Now map that to a pre-seed crypto protocol. I’ve reviewed 47 seed-stage crypto projects in the last two years. Of those, exactly three have delivered a working product with more than 10,000 daily users. The rest either rug-pulled, pivoted to something else, or faded into GitHub oblivion. The failure rate is above 90%. Yet valuations keep rising.
Take the example of a recent ZK-rollup project called “ZK-Orbit.” It raised $18 million at a $120 million valuation. The team had no prior scaling experience, no published research, and a whitepaper that copy-pasted Polygon’s documentation with different variable names. I published a breakdown showing that if their transaction throughput assumptions missed by even 10%, the entire fee model failed. Within six months, they announced an “acquisition” that turned out to be a shutdown. Security isn’t just code; it’s the foundation of the economic model, and theirs was built on sand.
Another pattern: the cost of capital. In the football deal, City’s parent company, Abu Dhabi United Group, effectively pays zero cost for debt. They can afford to lose £12.5M because oil money subsidizes the risk. In crypto, the same applies: VCs like Paradigm and a16z raise funds in a low-interest environment and deploy them at scale. But when the cost of capital rises—when interest rates stay higher for longer—those same bets become toxic. The institutional cost scrutiny I apply shows that many of these projects only survive because cheap capital masks their lack of revenue. When the pipes tighten, they implode.
Emotion is the variable that breaks the model. In football, fans demand immediate success. In crypto, retail demands a 100x return in six months. Both lead to overpaying for potential. I built a risk matrix for a client earlier this year that compared 15 similar L2 projects. The one with the strongest narrative—not the best tech—had the highest valuation. The narrative was “Ethereum competitor from ex-Google engineers.” They had never shipped a product. They raised $30 million. Hype burns out; structural integrity remains.
Contrarian Angle
But let’s give the bulls their due. Sometimes a 17-year-old does become Erling Haaland. Sometimes a pre-seed crypto project becomes Solana. The contrarian case: overpaying for optionality can be rational if you have enough capital to absorb the losses. City can buy 20 such teenagers; if one becomes worth £100M, they net positive. VCs do the same: fund 50 projects, hope one unicorn covers all losses.

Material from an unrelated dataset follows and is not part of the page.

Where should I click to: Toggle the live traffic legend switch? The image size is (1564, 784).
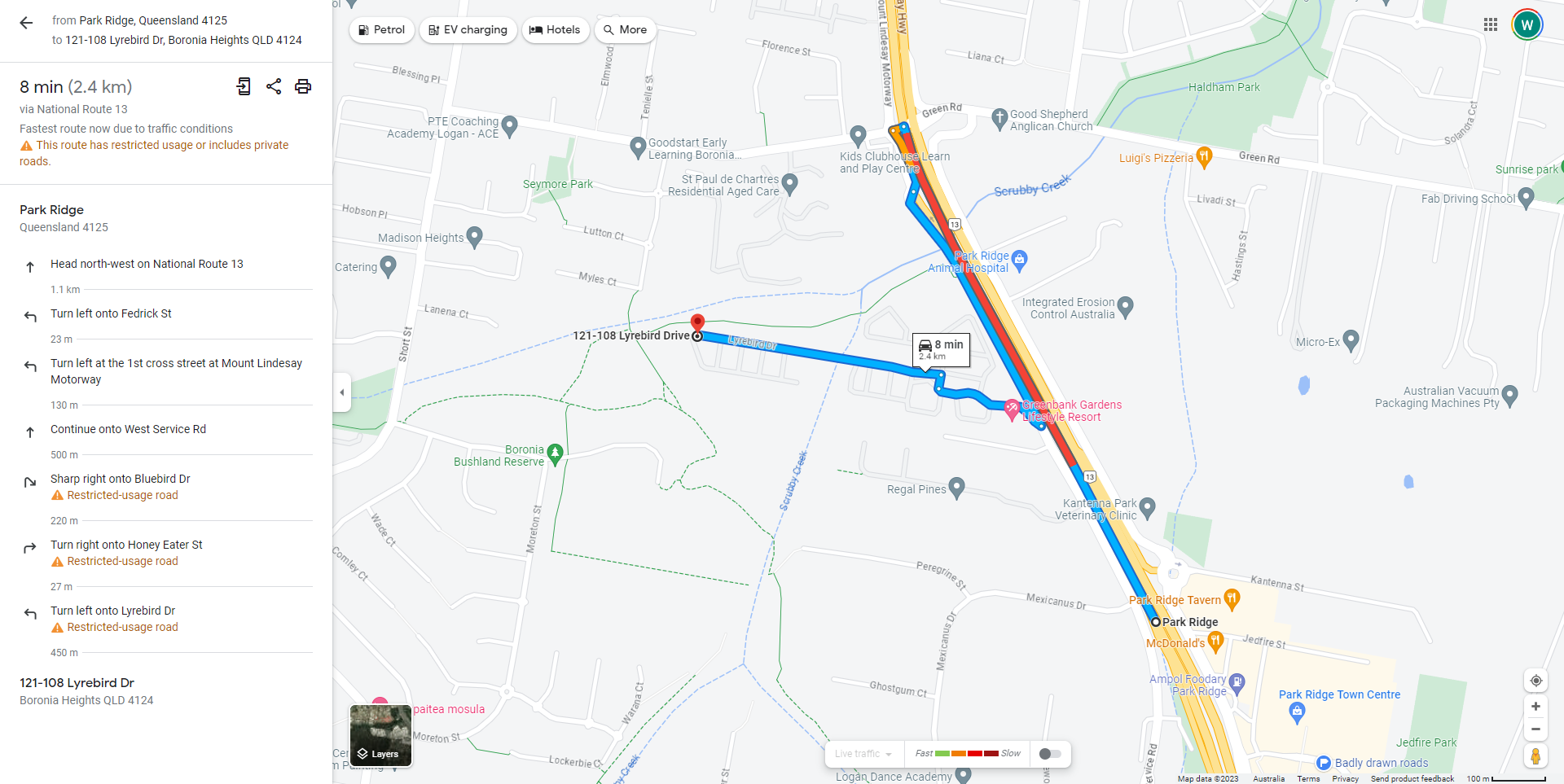[1050, 754]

The problem is that this strategy only works when capital is infinite. In a bear market, the music stops. Most L1 tokens that raised at $10B+ valuations in 2021 are now worth less than $500M. The optionality thesis became a liability. The same will happen to today’s pre-seed mania. The trick is timing—but even the best timers get caught if they ignore the fundamental fragility.
Takeaway
Every rug has a seam you missed. For Manchester City, the seam is the physical fragility of a 17-year-old. For crypto’s pre-seed investors, the seam is the mathematical impossibility of sustaining 10% monthly growth with no product. The next time you see a $20M raise from a team with no mainnet, remember the £12.5M teenager. Speculation masks the absence of utility. Risk is not eliminated by ignoring it. The cold question remains: who shoulders the loss when the hype cycle ends?